While FMCG firms in India have pioneered a deep tradition of market research, design research in the country has lagged behind. This seems to be changing now. Much like its evolution in the west, where product-based user testing widened in its purview to support human-centred design, design research in India too, is slowly gaining in both importance and scope.
Driving this trend is the understanding that our users and usage patterns are unique – a reality that must be factored into any design endeavour, especially when it addresses the ‘the next billion users’. Says, Raoul Nanavati, Co-founder, NavanaTech, a startup building text-free, image-based and voice assisted technology for a low-literate demographic, “If you are a company focused on building digital services for the next billion users, it is absolutely essential to have someone focused on user research. This is because your research becomes stale within 6-12 months at the rate of adoption and change that we are seeing in the market”.
Design research capabilities currently reside in:
- Pure-play design research consultancies like Hureo and Anagram
- Design studios like Quicksand, Obvious and Lollypop, who have built research teams
- Design research teams within organisations, who are now actively calling out the part that research plays in their process (Examples from Zomato here and Flipkart here)
- Research conducted by academia that is not geared towards design alone, but is valuable for informing the design process.
Demand for design researchers is growing. A quick check on LinkedIn shows 44 openings for the title of design/UX researcher in the past month alone.
The Hard Copy spoke to the community to understand if design research was indeed having a moment in India. This is what we found.
Massive gaps still exist in practice
Design research as a topic, as a lacuna and as a major opportunity, is entering mainstream conversation in a big way. Through conversations with designers and design researchers, we learnt that even though it is widely discussed, organisations still view it as a ‘luxury’, something that is nice-to-have, but can be dispensed with when there are time and cost pressures.
The different kinds of research are still poorly understood
The terms market research, design research, user and usability research are distinct from one another and cannot be used interchangeably – but they often are.

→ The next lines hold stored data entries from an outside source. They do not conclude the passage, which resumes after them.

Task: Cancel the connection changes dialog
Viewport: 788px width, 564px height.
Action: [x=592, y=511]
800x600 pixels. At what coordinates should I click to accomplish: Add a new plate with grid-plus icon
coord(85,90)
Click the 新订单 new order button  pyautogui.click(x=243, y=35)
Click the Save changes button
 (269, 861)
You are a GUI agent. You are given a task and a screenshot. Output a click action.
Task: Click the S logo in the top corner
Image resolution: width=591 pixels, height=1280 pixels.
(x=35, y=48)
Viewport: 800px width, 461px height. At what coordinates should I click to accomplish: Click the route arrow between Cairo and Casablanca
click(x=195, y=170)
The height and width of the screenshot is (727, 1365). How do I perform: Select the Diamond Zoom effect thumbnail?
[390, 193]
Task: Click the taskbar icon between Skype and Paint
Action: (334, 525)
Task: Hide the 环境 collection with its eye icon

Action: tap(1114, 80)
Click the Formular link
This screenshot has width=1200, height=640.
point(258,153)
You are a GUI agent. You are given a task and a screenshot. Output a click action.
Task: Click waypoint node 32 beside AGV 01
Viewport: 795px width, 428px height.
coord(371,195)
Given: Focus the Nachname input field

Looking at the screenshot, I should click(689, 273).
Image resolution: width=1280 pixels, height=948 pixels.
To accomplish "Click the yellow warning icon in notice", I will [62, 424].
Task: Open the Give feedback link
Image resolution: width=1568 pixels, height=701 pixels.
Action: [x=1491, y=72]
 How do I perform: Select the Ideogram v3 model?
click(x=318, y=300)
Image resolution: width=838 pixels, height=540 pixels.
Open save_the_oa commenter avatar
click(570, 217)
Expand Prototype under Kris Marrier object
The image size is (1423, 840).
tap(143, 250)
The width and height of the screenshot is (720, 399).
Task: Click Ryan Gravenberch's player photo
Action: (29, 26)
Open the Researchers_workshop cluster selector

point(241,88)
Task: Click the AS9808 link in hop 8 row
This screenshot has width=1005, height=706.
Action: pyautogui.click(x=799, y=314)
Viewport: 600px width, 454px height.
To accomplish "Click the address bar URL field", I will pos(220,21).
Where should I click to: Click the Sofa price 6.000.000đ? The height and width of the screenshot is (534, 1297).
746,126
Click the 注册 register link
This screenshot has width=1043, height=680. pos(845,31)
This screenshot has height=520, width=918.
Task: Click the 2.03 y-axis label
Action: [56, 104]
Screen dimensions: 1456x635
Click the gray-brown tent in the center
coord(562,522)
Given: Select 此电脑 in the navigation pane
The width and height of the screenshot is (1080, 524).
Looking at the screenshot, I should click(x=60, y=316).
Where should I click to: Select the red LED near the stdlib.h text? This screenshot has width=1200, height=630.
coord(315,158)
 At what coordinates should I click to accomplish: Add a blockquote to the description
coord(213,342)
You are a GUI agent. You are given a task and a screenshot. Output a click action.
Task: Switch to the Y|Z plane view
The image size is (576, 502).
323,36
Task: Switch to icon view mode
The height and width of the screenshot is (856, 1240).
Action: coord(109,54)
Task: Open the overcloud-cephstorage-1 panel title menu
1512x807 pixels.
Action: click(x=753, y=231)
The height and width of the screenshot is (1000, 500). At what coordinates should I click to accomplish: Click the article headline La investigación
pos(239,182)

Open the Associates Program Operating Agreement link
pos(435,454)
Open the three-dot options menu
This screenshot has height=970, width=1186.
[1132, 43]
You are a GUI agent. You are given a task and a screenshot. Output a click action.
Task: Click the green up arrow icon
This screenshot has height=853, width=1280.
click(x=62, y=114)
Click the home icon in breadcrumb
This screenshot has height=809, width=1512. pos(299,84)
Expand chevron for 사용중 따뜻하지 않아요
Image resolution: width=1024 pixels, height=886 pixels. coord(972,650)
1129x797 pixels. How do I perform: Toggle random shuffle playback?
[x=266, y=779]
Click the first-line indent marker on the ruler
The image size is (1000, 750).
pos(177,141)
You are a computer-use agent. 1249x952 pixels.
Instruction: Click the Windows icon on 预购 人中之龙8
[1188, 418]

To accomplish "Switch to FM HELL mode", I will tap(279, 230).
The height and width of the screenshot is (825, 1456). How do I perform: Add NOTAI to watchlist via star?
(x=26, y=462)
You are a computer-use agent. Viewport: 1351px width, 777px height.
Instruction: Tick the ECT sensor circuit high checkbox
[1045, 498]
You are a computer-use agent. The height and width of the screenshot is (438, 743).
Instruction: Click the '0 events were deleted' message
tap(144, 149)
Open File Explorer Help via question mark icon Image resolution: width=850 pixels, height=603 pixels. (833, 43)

“There are designers who hire researchers and ask them to keep testing their design, and that’s limiting the role,” says Anjeli Singh of Hureo, a research consulting firm. After years of experience in the field, she feels that research should be strategically introduced in the design process and product strategy, from the very first step. “There is certainly an important part for researchers focusing on how the design can be optimised for usability, studying font size, colours, layouts, navigation, etc. But primary is to understand why are you building something, and for whom.”
Getting C-suite buy-in for research is the biggest challenge
A UserZoom report stated that “In 2019, including research within the product development process is now the #1 challenge (up from #2 in 2018), followed by sourcing participants, securing budget and getting executive buy-in.”
Although anecdotes to prove research’s value abound, researchers cannot promise ROI miracles and this is the stumbling block when it comes to getting management buy-in.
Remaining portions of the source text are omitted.